§ **TASK DETAILS**: Where does the word "Tick" show up in the records? Copy every line that has it.

(AVAILABLE DATA begins)

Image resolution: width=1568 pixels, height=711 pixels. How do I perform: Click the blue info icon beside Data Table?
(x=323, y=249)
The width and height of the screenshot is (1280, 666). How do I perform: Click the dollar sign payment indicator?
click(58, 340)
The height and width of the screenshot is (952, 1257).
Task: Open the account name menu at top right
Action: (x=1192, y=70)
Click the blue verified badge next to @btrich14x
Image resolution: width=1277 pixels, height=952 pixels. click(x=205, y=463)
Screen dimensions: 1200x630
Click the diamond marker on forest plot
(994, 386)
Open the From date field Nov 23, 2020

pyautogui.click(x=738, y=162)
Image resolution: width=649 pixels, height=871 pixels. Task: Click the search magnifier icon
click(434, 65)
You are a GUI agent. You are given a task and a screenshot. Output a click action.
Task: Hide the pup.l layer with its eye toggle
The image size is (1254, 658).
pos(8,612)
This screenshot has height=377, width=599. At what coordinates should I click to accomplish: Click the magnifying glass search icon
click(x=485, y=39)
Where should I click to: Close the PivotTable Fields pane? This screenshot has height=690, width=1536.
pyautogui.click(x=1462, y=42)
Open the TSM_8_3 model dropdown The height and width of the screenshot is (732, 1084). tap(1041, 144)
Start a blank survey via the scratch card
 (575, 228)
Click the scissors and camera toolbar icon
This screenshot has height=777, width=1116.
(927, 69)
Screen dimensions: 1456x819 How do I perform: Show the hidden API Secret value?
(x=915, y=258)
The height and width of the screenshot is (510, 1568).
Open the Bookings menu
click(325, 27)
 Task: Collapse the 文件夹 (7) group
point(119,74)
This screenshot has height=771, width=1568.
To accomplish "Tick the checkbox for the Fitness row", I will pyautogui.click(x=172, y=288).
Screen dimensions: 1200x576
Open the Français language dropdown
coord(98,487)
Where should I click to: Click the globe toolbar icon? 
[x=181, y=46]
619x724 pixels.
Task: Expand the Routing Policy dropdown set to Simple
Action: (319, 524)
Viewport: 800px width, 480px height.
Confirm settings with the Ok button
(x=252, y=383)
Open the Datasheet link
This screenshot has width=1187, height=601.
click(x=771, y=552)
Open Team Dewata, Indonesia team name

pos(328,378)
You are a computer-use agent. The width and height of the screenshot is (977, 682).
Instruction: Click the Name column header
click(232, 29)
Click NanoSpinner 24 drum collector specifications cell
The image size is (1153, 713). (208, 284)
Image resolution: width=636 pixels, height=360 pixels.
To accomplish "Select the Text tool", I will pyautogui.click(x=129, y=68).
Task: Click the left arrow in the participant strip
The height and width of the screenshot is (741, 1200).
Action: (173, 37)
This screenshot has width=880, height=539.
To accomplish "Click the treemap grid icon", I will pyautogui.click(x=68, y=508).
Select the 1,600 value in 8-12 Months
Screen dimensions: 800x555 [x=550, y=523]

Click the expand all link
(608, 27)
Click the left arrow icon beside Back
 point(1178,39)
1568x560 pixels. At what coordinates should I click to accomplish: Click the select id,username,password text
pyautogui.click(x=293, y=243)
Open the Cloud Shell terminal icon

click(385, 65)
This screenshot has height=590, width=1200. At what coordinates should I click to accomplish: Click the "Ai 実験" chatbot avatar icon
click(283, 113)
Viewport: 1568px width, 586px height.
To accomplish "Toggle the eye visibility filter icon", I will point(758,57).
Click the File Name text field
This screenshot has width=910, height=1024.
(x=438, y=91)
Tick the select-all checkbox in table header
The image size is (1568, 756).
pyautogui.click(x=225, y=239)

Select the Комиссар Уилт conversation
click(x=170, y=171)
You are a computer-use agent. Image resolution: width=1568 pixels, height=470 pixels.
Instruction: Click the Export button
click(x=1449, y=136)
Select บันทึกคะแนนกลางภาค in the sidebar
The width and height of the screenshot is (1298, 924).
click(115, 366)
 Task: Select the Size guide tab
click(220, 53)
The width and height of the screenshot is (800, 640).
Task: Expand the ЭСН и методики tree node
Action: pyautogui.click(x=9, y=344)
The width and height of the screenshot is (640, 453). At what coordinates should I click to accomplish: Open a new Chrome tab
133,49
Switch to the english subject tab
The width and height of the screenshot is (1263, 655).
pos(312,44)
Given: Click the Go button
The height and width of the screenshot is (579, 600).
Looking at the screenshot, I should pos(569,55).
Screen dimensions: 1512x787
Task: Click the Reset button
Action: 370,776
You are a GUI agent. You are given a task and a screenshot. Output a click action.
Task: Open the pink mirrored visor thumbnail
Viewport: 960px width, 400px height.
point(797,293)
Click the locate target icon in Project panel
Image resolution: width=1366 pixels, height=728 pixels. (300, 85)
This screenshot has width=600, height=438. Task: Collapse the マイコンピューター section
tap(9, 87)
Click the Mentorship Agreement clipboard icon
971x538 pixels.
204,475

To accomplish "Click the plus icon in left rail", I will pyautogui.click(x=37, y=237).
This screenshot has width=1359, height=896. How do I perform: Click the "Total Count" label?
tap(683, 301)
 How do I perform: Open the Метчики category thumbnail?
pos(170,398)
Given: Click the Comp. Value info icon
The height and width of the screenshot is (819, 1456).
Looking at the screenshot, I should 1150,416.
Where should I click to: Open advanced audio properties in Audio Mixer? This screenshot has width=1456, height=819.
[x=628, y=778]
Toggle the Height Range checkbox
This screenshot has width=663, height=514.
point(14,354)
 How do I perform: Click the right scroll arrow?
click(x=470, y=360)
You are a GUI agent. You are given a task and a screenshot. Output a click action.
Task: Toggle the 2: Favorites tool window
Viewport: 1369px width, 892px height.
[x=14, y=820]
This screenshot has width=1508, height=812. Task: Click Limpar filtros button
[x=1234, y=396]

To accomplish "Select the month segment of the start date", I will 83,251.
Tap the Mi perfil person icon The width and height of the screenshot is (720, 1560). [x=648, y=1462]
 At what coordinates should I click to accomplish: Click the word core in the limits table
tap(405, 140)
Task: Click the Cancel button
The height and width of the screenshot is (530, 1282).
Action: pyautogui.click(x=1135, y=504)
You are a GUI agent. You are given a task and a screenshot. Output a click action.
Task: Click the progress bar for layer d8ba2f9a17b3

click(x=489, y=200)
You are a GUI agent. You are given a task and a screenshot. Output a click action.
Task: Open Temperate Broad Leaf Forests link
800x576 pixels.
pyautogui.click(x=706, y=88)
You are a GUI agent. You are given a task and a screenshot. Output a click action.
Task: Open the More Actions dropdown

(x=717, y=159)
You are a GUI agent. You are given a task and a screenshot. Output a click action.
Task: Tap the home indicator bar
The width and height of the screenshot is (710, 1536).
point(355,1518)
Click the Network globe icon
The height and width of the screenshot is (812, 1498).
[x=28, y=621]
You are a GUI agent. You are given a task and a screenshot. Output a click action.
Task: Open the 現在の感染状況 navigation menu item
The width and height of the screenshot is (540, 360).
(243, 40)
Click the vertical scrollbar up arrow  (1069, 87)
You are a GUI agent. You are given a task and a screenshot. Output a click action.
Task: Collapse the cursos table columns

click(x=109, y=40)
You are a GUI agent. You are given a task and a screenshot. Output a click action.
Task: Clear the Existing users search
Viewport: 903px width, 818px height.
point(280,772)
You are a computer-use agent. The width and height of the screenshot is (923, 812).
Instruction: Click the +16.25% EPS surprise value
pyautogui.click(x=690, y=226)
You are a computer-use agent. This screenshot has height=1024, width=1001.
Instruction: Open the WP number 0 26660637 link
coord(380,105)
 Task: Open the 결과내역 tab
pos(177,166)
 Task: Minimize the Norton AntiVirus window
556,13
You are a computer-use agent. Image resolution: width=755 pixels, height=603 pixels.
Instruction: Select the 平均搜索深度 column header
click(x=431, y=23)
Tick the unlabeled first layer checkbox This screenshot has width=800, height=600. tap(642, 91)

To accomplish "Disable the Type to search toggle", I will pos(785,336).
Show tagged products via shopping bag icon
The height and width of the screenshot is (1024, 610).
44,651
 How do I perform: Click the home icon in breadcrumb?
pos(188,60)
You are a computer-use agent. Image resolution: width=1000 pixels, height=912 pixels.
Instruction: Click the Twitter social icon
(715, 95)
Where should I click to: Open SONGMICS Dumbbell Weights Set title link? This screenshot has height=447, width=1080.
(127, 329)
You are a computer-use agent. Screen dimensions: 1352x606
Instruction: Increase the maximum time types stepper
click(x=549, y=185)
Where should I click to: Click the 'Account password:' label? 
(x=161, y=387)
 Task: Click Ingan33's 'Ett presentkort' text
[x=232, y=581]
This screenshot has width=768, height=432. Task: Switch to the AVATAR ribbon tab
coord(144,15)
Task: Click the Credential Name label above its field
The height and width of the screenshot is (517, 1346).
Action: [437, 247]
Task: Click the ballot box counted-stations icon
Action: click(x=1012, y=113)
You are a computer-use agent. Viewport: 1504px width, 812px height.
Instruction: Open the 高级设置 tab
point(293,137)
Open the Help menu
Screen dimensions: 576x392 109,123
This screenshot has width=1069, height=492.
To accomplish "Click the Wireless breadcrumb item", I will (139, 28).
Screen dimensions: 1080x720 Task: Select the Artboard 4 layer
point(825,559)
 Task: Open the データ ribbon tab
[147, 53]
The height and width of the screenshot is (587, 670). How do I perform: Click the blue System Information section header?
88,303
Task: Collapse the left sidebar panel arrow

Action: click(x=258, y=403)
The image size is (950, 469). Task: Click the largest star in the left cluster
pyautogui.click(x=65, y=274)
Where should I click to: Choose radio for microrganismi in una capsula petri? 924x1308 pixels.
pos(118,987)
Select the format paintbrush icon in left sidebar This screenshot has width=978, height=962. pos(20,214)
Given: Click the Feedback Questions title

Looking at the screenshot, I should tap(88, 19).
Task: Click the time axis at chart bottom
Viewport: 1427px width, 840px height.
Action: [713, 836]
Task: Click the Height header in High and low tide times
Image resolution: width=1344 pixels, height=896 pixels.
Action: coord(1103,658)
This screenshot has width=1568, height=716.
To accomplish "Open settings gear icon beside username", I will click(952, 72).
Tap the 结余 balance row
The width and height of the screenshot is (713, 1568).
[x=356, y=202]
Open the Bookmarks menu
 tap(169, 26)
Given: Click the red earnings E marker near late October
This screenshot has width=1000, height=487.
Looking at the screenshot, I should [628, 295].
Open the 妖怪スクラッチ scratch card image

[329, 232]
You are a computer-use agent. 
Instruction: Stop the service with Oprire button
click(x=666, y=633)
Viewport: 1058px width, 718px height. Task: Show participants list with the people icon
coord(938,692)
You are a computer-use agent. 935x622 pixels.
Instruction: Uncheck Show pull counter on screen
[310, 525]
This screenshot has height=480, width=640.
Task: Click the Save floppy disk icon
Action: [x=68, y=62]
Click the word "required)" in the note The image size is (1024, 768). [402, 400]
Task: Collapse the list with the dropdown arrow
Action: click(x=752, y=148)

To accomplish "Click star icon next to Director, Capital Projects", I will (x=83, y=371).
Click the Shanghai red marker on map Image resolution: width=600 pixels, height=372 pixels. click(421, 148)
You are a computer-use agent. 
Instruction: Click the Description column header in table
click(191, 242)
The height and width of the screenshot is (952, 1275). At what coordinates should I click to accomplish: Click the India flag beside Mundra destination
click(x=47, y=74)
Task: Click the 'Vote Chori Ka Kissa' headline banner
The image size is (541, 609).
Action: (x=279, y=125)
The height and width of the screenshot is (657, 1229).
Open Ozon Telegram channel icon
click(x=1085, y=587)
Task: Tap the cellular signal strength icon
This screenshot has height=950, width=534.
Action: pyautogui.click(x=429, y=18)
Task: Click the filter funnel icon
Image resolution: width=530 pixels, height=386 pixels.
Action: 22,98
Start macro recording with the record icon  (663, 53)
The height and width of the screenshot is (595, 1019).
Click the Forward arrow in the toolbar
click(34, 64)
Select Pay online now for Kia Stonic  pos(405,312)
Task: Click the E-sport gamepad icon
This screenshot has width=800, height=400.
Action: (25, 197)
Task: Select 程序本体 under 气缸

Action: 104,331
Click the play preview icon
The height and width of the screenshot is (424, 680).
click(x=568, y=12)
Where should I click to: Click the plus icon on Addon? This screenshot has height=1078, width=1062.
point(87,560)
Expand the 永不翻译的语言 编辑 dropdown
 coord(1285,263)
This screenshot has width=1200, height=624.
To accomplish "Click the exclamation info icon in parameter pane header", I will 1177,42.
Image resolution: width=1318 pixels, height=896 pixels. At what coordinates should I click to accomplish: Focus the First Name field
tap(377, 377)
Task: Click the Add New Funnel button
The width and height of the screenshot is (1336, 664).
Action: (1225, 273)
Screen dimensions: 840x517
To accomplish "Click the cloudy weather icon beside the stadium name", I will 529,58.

(AVAILABLE DATA ends)

§ **FINISHED EXERCISE**:
To accomplish "Tick the checkbox for the Fitness row", I will pyautogui.click(x=172, y=288).
Tick the select-all checkbox in table header
Tick the unlabeled first layer checkbox This screenshot has width=800, height=600. tap(642, 91)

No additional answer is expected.